Namo amitabha Buddhaya, y'all.
This here's a religious establishment. Act respectable.

Monday, November 18, 2013

Uh, Now? Really? Right Now?

So Joan's in the hospital.  For those of you who missed the beginning of this saga, lemme catch you up.  Joan had a tumor on her leg, and the docs thought it was a thing called a lipoma (a fatty tumor) but because it was growing so fast, there was a decent chance that it was a liposarcoma.  Anything in the medical world that ends in "sarcoma" is usually Not Good, so they did the surgery pretty quickly.  And the tumor turned out to be a lipoma--a nuisance, but essentially harmless.  It was one big one with budding little ones, and that was a bit strange, but anyway, there was no "sarcoma".  So that was good.

Then, about two and a half weeks after the surgery, the wound site--which was healing fine, though it was a bit swollen--started turning red and unhappy lookin'.  Back to the doc we went.  The doc took one look at it and said, "Okay, I'm admitting you to the hospital."  The lack of "sarcoma" notwithstanding.

That was last Wednesday.  Joan's been in the hospital ever since.  That's--let me see here--six days in the hospital.  I've been going to work, going to the hospital, then coming home and crashing into bed.  Today I finally did the effing dishes and made up the beds with clean sheets.  And now I'm sitting here writing this because my brain won't wind down.  

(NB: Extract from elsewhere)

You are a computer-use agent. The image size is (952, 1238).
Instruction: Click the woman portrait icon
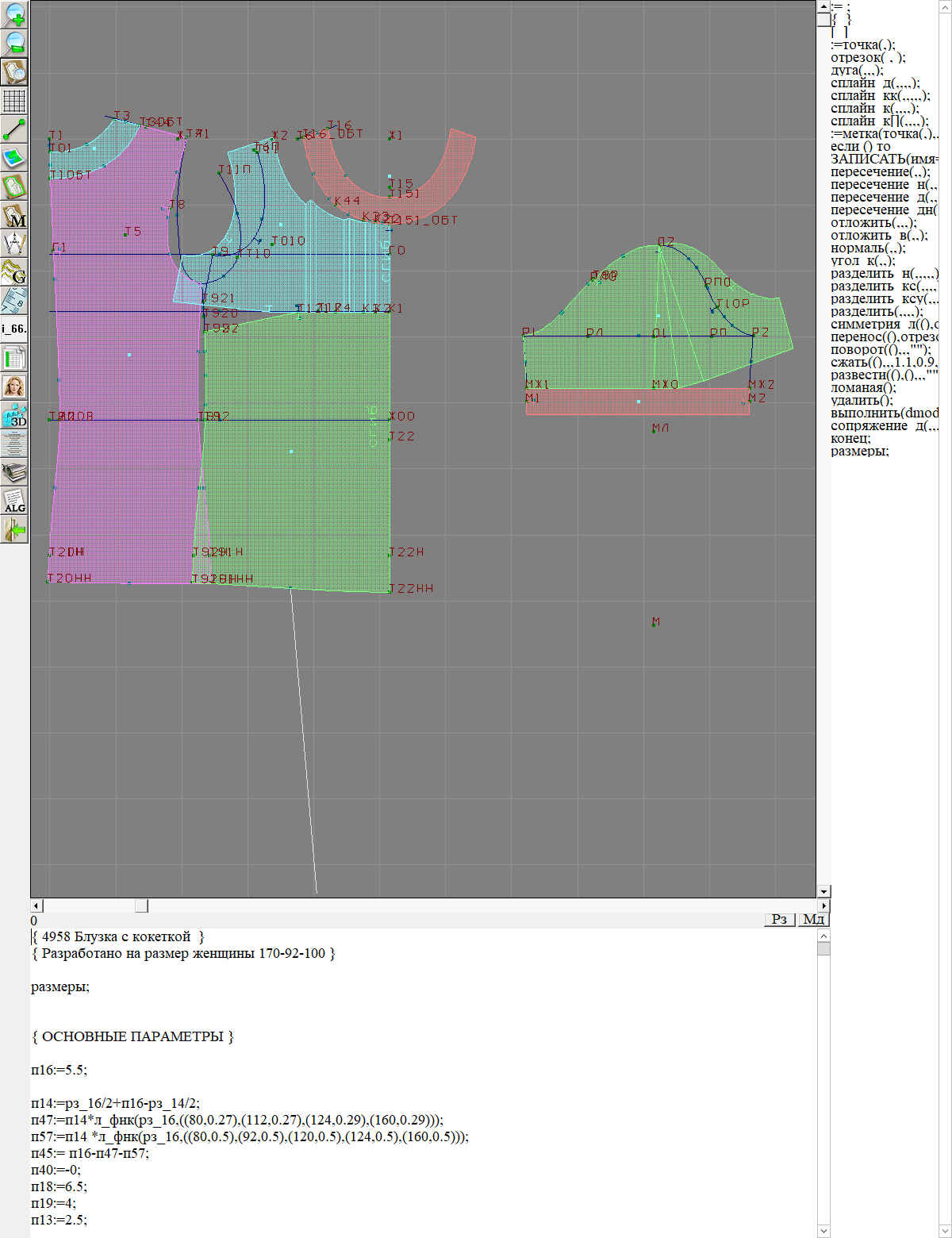(x=14, y=386)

Have you ever noticed that when it rains, it pours?  The best possible example would be 2001.  In a span of three months, the Twin Towers fell, a guy in my church choir died, Joan's mom died and Stuart Adamson died.  I mean, I'm sure they all didn't plan it that way (except maybe Stuart) but I had just started to crawl out of a crippling depression and by that December I'd turned around and crawled right back into it.  I wouldn't really be back to normal for another couple of years, during which I made such a mess of my life that when Joan made the first suggestion about moving to Texas I said, "Great, how long will it take you to pack?" instead of "Where? Isn't that near North Dakota someplace?"

And since the universe really listens to me when I tell it these things, let me just reiterate that I don't need my wife very sick in the hospital when I'm trying to a. keep my job and b. not go crazy.  Okay? Okay? Hello? McFly?

That's the thing about being me.  It's like I'm Oklahoma.  Most of the time I'm fairly peaceful, running a casino in a small town in Durant County, but then suddenly the sky darkens and this tornado rips through everything and destroys jobs, friendships, mortgages, relationships.  Tornadoes are entities unto themselves once they really get going, but they need supercell thunderstorms to set them off.  In 2001, three people I cared about dropping dead in a matter of weeks was the supercell. And the Twin Towers thing didn't help.  (By the way, I have no idea if there's actually a Durant County in Oklahoma.  I just think there should be.  The man got the railroad built, didn't he?)

In case this isn't obvious, things are just Not Going Well at the moment.  Not going well at work, not going well at the house (though we got the first part of the major plumbing repair done, for less than we thought it was going to cost, and even managed to squeeze in a new water heater as part of the deal).  Not going well here on the old laptop, with my writing group, with swimming and with being alive generally. I'm pretty sure I've already heard the tornado warning sirens kick on a couple of times, but then, maybe not.  Maybe they were false alarms.  Anyway, I feel like I'm sitting here in a weather tower, watching one hell of a big supercell start to rotate not all that far away.  And wondering if there's anything I can do to keep it from sucking (pun intended).

But, as my doc keeps reminding me, everything's different now.  I'm medicated, I'm meditated, I'm surrounded by good friends and I'm Doing All The Right Things (except for hitting the sugar, and I'm doing that pretty hard).  I'm not drinking anymore, I'm not a member of a Lutheran church filled with easily-ruffled feathers and my options for getting into trouble are somewhat limited.

Plus, there was that moment on the freeway where I was hurtling toward the hospital after a ridiculously long day at work and getting more and more upset at the way things were going when suddenly it occurred to me that if I couldn't stay calm in this situation, of all situations, I did not need to be calling myself a Buddhist.  And I like being a Buddhist.  Even if you have to stay calm through some pretty hairy moments.  Like tornadoes.

The thing about tornadoes is, you can't really predict them.  You can say, "Oh, yeah, conditions are perfect out here," and then watch a supercell rotate all day and do jackshit nothing.  Or you can think this is just a little spring shower and suddenly the alarms go off.  So if you can't predict them, the best alternative is to duck into a well-built underground shelter while one goes by.  Which is the equivalent of staying calm in a catastrophe.  Yes, even in Durant County.  If it exists.